A indicação rendeu uma reunião com José Carlos Brunoro, homem-forte da multinacional do leite na época, para estabelecer as metas do projeto. O objetivo principal era subir à elite do futebol brasileiro. E os investimentos deram resultado rapidamente. O Juventude chegou à Primeira Divisão brasileira, com a conquista da Série B de 1994, contra o Goiás.
Depois de um ano e meio veio o desgaste, e o técnico acabou deixando o comando do Juventude. Hoje, Heron Ferreira é um técnico internacional e vem desenvolvendo desde 2004 um trabalho voltado ao Oriente Médio e Arábia Saudita, região tomada por desertos.
E não foi a primeira vez que o treinador teve que fugir de uma situação delicada. Em 2011, Heron trabalhava na Líbia quando o ditador Muamar Kadafi foi derrubado do poder. Após 15 dias de cerco, o técnico do Al Ahly Tripoli escapou de um navio até a ilha de Malta.
— De Malta viajei pra Madrid e cheguei no Brasil, no Rio de Janeiro, graças a Deus. E hoje estou vivenciando novamente uma situação semelhante — apontou o técnico.
Paulo Sérgio, 33 anos, centroavante
Atleta formado na base do Flamengo, Paulo Sérgio foi contratado pelo Juventude para a disputa da Série C do Campeonato Brasileiro de 2019. Mas foi pela Copa do Brasil que o atleta ficou marcado. Diante do Botafogo, no Nilton Santos, Paulo Sérgio fez o gol alviverde no empate em 1 a 1. O jogador foi expulso de campo e ficou de fora de mais um grande triunfo alviverde na competição, com a classificação sobre os cariocas no jogo de volta, em Caxias do Sul.
Pelo Juventude, Paulo Sérgio atuou em apenas 12 jogos. O atacante foi destaque do Operário-PR na Série B de 2022, marcando 10 gols em 36 jogos. Pelo Al-Merrikh, na atual temporada, o jogador balançou as redes três vezes em seis partidas.
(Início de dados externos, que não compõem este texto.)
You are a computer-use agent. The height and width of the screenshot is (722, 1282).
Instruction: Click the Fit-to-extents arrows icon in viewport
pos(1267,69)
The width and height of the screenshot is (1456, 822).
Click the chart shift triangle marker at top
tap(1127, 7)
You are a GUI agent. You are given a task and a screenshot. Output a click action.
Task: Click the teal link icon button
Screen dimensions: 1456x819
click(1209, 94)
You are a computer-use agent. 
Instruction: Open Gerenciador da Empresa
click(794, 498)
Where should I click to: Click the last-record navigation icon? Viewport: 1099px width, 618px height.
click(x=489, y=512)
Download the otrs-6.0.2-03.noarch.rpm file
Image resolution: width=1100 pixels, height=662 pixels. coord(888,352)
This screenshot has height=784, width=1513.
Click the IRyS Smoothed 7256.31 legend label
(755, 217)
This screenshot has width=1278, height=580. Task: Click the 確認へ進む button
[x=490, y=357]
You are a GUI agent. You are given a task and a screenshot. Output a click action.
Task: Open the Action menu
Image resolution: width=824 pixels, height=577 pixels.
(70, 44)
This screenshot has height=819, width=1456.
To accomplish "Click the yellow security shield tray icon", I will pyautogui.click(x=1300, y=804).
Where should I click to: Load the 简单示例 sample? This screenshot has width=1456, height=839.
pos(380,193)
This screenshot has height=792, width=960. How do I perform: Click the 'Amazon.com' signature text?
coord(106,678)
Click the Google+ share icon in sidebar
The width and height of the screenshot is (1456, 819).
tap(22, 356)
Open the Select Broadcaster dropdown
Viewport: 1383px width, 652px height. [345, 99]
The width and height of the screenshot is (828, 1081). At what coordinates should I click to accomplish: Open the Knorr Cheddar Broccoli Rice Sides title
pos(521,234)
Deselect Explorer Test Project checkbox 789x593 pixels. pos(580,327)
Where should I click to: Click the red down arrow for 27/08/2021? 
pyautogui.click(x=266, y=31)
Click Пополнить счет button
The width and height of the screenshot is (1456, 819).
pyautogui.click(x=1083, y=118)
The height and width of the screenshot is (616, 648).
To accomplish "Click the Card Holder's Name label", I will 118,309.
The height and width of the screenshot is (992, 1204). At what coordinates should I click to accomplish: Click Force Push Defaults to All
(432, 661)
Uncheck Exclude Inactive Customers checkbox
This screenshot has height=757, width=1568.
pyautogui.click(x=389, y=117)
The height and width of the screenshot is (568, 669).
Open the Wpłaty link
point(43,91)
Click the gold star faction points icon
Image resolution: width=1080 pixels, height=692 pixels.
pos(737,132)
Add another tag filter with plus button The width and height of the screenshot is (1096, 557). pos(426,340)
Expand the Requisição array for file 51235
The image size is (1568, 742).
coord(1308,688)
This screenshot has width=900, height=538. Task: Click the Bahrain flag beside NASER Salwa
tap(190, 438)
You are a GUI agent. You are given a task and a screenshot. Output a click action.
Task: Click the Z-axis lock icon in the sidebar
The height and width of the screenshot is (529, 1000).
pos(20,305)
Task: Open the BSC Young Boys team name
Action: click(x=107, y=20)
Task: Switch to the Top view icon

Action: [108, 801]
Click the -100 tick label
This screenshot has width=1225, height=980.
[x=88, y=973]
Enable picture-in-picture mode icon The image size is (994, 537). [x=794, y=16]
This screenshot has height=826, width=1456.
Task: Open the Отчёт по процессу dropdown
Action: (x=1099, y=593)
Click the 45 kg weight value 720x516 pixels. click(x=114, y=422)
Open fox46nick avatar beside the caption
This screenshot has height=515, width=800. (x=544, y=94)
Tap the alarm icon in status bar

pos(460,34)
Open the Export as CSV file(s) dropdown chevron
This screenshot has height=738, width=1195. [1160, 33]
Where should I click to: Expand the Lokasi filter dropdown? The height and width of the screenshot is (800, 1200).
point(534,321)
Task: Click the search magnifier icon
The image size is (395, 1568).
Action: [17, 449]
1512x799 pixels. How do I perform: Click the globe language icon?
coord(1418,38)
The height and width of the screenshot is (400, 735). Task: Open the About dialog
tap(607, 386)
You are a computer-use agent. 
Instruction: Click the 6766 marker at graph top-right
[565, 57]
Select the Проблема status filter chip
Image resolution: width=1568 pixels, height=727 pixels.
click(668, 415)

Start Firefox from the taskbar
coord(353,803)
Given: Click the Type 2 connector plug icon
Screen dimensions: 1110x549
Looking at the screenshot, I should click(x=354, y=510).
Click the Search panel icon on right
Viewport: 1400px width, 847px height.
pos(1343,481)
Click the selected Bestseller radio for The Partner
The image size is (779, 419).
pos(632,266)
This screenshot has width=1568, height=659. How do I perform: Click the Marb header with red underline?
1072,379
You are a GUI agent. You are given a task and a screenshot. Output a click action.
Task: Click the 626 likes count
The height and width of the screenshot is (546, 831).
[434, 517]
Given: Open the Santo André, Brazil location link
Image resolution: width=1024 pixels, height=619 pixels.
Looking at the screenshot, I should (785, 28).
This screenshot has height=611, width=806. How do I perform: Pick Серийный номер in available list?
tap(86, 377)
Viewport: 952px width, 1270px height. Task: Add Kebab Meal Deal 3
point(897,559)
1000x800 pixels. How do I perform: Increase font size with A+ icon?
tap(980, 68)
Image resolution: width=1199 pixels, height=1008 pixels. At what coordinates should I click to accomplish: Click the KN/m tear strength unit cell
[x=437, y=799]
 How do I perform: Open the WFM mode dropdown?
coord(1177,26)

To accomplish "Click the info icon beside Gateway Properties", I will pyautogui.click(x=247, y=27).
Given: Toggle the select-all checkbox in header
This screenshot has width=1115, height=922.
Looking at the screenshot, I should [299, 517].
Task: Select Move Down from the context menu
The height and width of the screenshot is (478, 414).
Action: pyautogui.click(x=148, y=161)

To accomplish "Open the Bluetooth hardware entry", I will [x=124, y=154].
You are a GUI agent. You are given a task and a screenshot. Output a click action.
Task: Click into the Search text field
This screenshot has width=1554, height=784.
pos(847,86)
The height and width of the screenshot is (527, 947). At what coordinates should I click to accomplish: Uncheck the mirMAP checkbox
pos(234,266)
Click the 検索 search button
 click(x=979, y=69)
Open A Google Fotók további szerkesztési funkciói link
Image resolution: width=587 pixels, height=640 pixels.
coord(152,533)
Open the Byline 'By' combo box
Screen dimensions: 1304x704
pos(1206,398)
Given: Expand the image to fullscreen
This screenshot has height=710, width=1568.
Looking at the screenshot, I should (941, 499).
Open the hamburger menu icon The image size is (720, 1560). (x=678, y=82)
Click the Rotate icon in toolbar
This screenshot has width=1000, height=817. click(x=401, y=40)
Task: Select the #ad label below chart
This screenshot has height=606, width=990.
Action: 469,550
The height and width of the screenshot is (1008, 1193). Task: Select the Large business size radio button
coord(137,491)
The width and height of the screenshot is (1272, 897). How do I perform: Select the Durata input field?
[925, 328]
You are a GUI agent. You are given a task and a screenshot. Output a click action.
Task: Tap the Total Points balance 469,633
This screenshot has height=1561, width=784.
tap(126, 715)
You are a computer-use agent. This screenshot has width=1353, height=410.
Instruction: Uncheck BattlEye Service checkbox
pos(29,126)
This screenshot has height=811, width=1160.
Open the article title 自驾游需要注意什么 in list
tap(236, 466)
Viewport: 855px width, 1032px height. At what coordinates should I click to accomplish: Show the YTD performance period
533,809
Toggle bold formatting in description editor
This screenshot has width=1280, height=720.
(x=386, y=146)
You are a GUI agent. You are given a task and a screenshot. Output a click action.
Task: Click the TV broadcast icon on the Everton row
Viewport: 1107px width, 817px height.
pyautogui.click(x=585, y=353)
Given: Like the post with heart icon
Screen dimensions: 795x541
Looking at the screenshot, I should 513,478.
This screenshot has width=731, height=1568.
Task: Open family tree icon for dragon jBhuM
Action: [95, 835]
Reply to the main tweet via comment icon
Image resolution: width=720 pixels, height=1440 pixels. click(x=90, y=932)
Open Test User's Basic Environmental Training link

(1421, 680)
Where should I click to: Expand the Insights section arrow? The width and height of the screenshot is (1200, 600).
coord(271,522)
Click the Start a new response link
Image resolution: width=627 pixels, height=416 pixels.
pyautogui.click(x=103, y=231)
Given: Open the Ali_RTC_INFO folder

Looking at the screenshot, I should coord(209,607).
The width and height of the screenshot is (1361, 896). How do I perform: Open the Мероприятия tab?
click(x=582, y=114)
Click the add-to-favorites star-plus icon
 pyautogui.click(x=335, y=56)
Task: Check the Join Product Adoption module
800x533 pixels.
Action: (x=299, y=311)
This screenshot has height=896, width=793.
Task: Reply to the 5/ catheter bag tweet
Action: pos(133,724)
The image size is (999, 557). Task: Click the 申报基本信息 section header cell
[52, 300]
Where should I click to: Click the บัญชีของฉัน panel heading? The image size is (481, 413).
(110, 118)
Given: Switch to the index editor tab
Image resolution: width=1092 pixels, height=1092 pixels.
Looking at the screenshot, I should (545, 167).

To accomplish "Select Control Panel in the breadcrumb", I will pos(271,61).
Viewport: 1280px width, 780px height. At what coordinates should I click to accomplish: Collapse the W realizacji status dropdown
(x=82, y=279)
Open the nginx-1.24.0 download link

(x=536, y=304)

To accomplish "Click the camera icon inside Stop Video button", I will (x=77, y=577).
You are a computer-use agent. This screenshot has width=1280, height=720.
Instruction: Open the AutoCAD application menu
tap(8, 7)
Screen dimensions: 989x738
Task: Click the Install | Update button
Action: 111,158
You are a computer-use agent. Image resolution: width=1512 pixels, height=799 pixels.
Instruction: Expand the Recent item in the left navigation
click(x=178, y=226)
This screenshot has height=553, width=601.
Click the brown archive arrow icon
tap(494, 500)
"Matheuzinho", 30 anos, meia-atacante
O meia chegou ao Juventude em 2020 e atuou na equipe sub-23 e na principal. Ao todo foram 28 jogos com a camisa alviverde e cinco gols. O atleta chegou ao Sudão após se destacar pelo Vila Nova-GO na Série B do ano passado. Pela equipe goiana foram 55 partidas, com dez gols e cinco assistências.